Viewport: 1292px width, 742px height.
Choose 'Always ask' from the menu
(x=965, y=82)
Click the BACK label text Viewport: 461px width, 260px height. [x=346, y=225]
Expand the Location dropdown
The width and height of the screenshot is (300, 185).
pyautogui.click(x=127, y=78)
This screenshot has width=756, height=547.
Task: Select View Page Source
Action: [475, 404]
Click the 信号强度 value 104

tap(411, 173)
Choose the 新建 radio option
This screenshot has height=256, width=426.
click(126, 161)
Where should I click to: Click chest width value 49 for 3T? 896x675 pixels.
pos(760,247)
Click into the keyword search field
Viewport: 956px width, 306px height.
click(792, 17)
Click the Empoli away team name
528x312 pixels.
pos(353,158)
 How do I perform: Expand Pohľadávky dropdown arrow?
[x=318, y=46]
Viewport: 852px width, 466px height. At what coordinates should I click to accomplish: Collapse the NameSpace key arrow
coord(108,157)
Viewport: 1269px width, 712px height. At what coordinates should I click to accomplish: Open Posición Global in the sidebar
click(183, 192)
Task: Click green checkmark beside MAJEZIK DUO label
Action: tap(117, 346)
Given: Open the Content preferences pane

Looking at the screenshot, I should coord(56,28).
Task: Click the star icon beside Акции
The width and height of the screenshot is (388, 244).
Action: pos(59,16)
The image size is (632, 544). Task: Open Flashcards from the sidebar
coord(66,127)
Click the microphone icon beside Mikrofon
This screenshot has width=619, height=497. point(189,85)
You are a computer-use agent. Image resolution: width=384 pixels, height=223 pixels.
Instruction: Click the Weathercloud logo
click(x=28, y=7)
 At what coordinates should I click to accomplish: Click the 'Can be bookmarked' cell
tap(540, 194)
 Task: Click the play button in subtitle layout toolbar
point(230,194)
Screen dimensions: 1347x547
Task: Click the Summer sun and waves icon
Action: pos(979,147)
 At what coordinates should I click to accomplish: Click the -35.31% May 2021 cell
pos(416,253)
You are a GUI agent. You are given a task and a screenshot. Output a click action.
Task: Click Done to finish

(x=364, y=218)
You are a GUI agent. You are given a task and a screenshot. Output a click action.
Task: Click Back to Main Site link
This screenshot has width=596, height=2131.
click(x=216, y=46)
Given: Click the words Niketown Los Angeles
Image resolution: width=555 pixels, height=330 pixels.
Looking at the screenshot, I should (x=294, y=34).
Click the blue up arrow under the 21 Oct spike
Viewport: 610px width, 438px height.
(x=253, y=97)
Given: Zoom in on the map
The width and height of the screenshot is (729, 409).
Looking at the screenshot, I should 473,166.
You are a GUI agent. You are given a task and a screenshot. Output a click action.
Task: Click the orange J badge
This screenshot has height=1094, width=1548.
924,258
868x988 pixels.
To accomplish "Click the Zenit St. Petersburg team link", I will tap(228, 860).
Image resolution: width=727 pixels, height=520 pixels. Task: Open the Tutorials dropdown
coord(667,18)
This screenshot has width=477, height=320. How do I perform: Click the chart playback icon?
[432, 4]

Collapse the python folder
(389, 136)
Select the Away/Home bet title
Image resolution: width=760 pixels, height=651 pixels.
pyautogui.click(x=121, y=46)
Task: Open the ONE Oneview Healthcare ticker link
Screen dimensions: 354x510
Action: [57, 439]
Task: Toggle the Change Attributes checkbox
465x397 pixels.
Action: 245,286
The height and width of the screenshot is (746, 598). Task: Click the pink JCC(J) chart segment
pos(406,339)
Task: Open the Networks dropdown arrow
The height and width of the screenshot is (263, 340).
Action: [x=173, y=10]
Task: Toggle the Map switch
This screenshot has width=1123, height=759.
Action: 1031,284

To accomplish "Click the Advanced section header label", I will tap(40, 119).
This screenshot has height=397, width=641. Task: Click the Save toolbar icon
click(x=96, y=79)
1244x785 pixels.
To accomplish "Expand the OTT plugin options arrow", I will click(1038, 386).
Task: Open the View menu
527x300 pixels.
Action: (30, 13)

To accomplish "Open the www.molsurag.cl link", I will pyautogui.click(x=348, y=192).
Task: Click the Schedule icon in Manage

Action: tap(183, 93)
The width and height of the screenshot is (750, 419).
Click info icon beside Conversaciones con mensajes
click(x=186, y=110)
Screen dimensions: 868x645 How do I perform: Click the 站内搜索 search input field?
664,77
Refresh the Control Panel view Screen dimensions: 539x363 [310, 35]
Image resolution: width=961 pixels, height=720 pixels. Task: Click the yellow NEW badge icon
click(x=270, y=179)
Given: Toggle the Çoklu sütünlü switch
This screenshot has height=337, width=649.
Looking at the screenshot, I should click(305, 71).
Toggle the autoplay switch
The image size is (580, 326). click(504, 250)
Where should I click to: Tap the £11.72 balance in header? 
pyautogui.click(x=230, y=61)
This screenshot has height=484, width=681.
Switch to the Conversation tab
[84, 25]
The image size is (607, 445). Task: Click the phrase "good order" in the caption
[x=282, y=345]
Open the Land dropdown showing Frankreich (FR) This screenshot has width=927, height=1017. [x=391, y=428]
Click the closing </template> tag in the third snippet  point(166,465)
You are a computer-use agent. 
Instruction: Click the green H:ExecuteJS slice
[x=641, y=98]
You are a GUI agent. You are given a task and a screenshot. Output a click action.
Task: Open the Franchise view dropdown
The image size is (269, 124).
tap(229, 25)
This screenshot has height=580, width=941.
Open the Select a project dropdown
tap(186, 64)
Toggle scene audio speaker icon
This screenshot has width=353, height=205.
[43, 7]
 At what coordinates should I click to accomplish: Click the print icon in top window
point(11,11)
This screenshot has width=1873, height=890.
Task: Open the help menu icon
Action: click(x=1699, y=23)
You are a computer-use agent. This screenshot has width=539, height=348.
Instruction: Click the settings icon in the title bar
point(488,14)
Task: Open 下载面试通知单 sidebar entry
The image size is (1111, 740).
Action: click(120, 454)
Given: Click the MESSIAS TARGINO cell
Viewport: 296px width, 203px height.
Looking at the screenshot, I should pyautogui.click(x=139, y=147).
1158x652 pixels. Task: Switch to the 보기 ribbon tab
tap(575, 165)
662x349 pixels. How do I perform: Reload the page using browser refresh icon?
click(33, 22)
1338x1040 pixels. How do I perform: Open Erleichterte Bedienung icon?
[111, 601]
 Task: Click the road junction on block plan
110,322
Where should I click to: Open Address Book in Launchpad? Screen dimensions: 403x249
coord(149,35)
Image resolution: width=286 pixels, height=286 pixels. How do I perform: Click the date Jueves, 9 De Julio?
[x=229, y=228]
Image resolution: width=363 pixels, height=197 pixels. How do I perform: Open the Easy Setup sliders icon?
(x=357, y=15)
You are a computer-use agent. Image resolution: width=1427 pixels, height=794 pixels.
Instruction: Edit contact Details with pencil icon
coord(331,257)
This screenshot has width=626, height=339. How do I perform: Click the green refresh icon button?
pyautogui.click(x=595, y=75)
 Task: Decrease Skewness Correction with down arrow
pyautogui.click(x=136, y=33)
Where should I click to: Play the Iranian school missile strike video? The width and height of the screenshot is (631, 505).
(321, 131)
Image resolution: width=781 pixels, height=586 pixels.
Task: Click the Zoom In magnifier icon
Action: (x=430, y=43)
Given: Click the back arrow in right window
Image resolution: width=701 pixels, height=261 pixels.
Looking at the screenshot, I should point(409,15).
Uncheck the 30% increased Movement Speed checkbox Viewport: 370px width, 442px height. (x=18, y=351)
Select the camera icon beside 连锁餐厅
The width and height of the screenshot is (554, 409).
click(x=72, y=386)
=====
§ SET TASK
Repeat all of the data above, swapping every instance of "At what coordinates should I click to accomplish" for "Where do I click to accomplish" and changing nothing else.

§ RESPONSE TO THIS TASK
Viewport: 1292px width, 742px height.
Choose 'Always ask' from the menu
(x=965, y=82)
Click the BACK label text Viewport: 461px width, 260px height. [x=346, y=225]
Expand the Location dropdown
The width and height of the screenshot is (300, 185).
pyautogui.click(x=127, y=78)
This screenshot has width=756, height=547.
Task: Select View Page Source
Action: [475, 404]
Click the 信号强度 value 104

tap(411, 173)
Choose the 新建 radio option
This screenshot has height=256, width=426.
click(126, 161)
Where should I click to: Click chest width value 49 for 3T? 896x675 pixels.
pos(760,247)
Click into the keyword search field
Viewport: 956px width, 306px height.
click(792, 17)
Click the Empoli away team name
528x312 pixels.
pos(353,158)
 How do I perform: Expand Pohľadávky dropdown arrow?
[x=318, y=46]
Viewport: 852px width, 466px height. Where do I click to accomplish: Collapse the NameSpace key arrow
coord(108,157)
Viewport: 1269px width, 712px height. Where do I click to accomplish: Open Posición Global in the sidebar
click(183, 192)
Task: Click green checkmark beside MAJEZIK DUO label
Action: tap(117, 346)
Given: Open the Content preferences pane

Looking at the screenshot, I should coord(56,28).
Task: Click the star icon beside Акции
The width and height of the screenshot is (388, 244).
Action: pos(59,16)
The image size is (632, 544). Task: Open Flashcards from the sidebar
coord(66,127)
Click the microphone icon beside Mikrofon
This screenshot has width=619, height=497. point(189,85)
You are a computer-use agent. Image resolution: width=384 pixels, height=223 pixels.
Instruction: Click the Weathercloud logo
click(x=28, y=7)
 Where do I click to accomplish: Click the 'Can be bookmarked' cell
tap(540, 194)
 Task: Click the play button in subtitle layout toolbar
point(230,194)
Screen dimensions: 1347x547
Task: Click the Summer sun and waves icon
Action: pos(979,147)
 Where do I click to accomplish: Click the -35.31% May 2021 cell
pos(416,253)
You are a GUI agent. You are given a task and a screenshot. Output a click action.
Task: Click Done to finish

(x=364, y=218)
You are a GUI agent. You are given a task and a screenshot. Output a click action.
Task: Click Back to Main Site link
This screenshot has width=596, height=2131.
click(x=216, y=46)
Given: Click the words Niketown Los Angeles
Image resolution: width=555 pixels, height=330 pixels.
Looking at the screenshot, I should (x=294, y=34).
Click the blue up arrow under the 21 Oct spike
Viewport: 610px width, 438px height.
(x=253, y=97)
Given: Zoom in on the map
The width and height of the screenshot is (729, 409).
Looking at the screenshot, I should 473,166.
You are a GUI agent. You are given a task and a screenshot. Output a click action.
Task: Click the orange J badge
This screenshot has height=1094, width=1548.
924,258
868x988 pixels.
To accomplish "Click the Zenit St. Petersburg team link", I will tap(228, 860).
Image resolution: width=727 pixels, height=520 pixels. Task: Open the Tutorials dropdown
coord(667,18)
This screenshot has width=477, height=320. How do I perform: Click the chart playback icon?
[432, 4]

Collapse the python folder
(389, 136)
Select the Away/Home bet title
Image resolution: width=760 pixels, height=651 pixels.
pyautogui.click(x=121, y=46)
Task: Open the ONE Oneview Healthcare ticker link
Screen dimensions: 354x510
Action: [57, 439]
Task: Toggle the Change Attributes checkbox
465x397 pixels.
Action: 245,286
The height and width of the screenshot is (746, 598). Task: Click the pink JCC(J) chart segment
pos(406,339)
Task: Open the Networks dropdown arrow
The height and width of the screenshot is (263, 340).
Action: [x=173, y=10]
Task: Toggle the Map switch
This screenshot has width=1123, height=759.
Action: 1031,284

To accomplish "Click the Advanced section header label", I will tap(40, 119).
This screenshot has height=397, width=641. Task: Click the Save toolbar icon
click(x=96, y=79)
1244x785 pixels.
To accomplish "Expand the OTT plugin options arrow", I will click(1038, 386).
Task: Open the View menu
527x300 pixels.
Action: (30, 13)

To accomplish "Open the www.molsurag.cl link", I will pyautogui.click(x=348, y=192).
Task: Click the Schedule icon in Manage

Action: tap(183, 93)
The width and height of the screenshot is (750, 419).
Click info icon beside Conversaciones con mensajes
click(x=186, y=110)
Screen dimensions: 868x645 How do I perform: Click the 站内搜索 search input field?
664,77
Refresh the Control Panel view Screen dimensions: 539x363 [310, 35]
Image resolution: width=961 pixels, height=720 pixels. Task: Click the yellow NEW badge icon
click(x=270, y=179)
Given: Toggle the Çoklu sütünlü switch
This screenshot has height=337, width=649.
Looking at the screenshot, I should click(305, 71).
Toggle the autoplay switch
The image size is (580, 326). click(504, 250)
Where should I click to: Tap the £11.72 balance in header? 
pyautogui.click(x=230, y=61)
This screenshot has height=484, width=681.
Switch to the Conversation tab
[84, 25]
The image size is (607, 445). Task: Click the phrase "good order" in the caption
[x=282, y=345]
Open the Land dropdown showing Frankreich (FR) This screenshot has width=927, height=1017. [x=391, y=428]
Click the closing </template> tag in the third snippet  point(166,465)
You are a computer-use agent. 
Instruction: Click the green H:ExecuteJS slice
[x=641, y=98]
You are a GUI agent. You are given a task and a screenshot. Output a click action.
Task: Open the Franchise view dropdown
The image size is (269, 124).
tap(229, 25)
This screenshot has height=580, width=941.
Open the Select a project dropdown
tap(186, 64)
Toggle scene audio speaker icon
This screenshot has width=353, height=205.
[43, 7]
 Where do I click to accomplish: Click the print icon in top window
point(11,11)
This screenshot has width=1873, height=890.
Task: Open the help menu icon
Action: click(x=1699, y=23)
You are a computer-use agent. This screenshot has width=539, height=348.
Instruction: Click the settings icon in the title bar
point(488,14)
Task: Open 下载面试通知单 sidebar entry
The image size is (1111, 740).
Action: click(120, 454)
Given: Click the MESSIAS TARGINO cell
Viewport: 296px width, 203px height.
Looking at the screenshot, I should pyautogui.click(x=139, y=147).
1158x652 pixels. Task: Switch to the 보기 ribbon tab
tap(575, 165)
662x349 pixels. How do I perform: Reload the page using browser refresh icon?
click(33, 22)
1338x1040 pixels. How do I perform: Open Erleichterte Bedienung icon?
[111, 601]
 Task: Click the road junction on block plan
110,322
Where should I click to: Open Address Book in Launchpad? Screen dimensions: 403x249
coord(149,35)
Image resolution: width=286 pixels, height=286 pixels. How do I perform: Click the date Jueves, 9 De Julio?
[x=229, y=228]
Image resolution: width=363 pixels, height=197 pixels. How do I perform: Open the Easy Setup sliders icon?
(x=357, y=15)
You are a computer-use agent. Image resolution: width=1427 pixels, height=794 pixels.
Instruction: Edit contact Details with pencil icon
coord(331,257)
This screenshot has width=626, height=339. How do I perform: Click the green refresh icon button?
pyautogui.click(x=595, y=75)
 Task: Decrease Skewness Correction with down arrow
pyautogui.click(x=136, y=33)
Where should I click to: Play the Iranian school missile strike video? The width and height of the screenshot is (631, 505).
(321, 131)
Image resolution: width=781 pixels, height=586 pixels.
Task: Click the Zoom In magnifier icon
Action: (x=430, y=43)
Given: Click the back arrow in right window
Image resolution: width=701 pixels, height=261 pixels.
Looking at the screenshot, I should point(409,15).
Uncheck the 30% increased Movement Speed checkbox Viewport: 370px width, 442px height. (x=18, y=351)
Select the camera icon beside 连锁餐厅
The width and height of the screenshot is (554, 409).
click(x=72, y=386)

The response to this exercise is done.